И он побежал к реке.
Сильная рыба водила и плескалась, когда Василий тащил ее к берегу, и ушла, оборвав лесу.
— Эх! — крикнул Василий, — как вспомню эту пуму, всегда неудача выходит.
— Ты, брат, что-то, я смотрю, к женщинам плохо относишься. Должно быть, они тебе насолили?
— Это верно вот до чего. Ведь у меня тоже детеныш был от одной (Василий говорил о себе, как о звере, — «детеныш был»). А вот у ней, узнал я, еще хахаль был кроме меня. Вот когда работал я, да деньги были, так она со мной добрая, а денег нету — шабаш: пума! Ну, терпел я это и по весне пошел прямо в Иерусалим, без копея, всего семь рублей.

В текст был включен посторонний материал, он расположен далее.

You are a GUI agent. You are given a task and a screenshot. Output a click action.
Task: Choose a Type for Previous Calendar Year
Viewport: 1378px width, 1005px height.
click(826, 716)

— Как в Иерусалим? Ведь это далеко, надо морем ехать.
— Ничего, пошел. Далеко — это верно. Только иду и иду. Думаю, узнаю в Иерусалиме, как быть в таком разе. Ну, где накормят, а то и подадут. И встретил на дороге, под Одессой уж, тоже человека, как я, бедного. Дорогой разговорились, я ему рассказал свое горе, а он смеется, да говорит: «У меня так же. Ну, я, — говорит, — богатый был, табачник. У меня-то денег было много. Вот у меня ушла через деньги, да ушла к бедному». Хороший человек, тоже горюет, все рассказал мне. Из евреев он был. «Я, — говорит, — к раввину иду, спросить тоже, как быть». Ну, пришли мы в Одессу, к раввину пришли. Послушал он его и меня кстати. Раввин был строгий. Слушает, а сам кверху смотрит на муху, — на потолке муха ходит. «Ну, что тут, — говорит. — То от бедного к богатому идет, то к бедному; ай, много ходить она будет. Вот как муха ходит — туда-сюда. Ну, чего там, ну зачем они вам нужны? Вот скажу вам — когда в голове мало, то это надолго».
Вышли мы от него и стали на углу на улице и друг на дружку смотрим.
— А что же, в Иерусалим не поехали? — спросил я.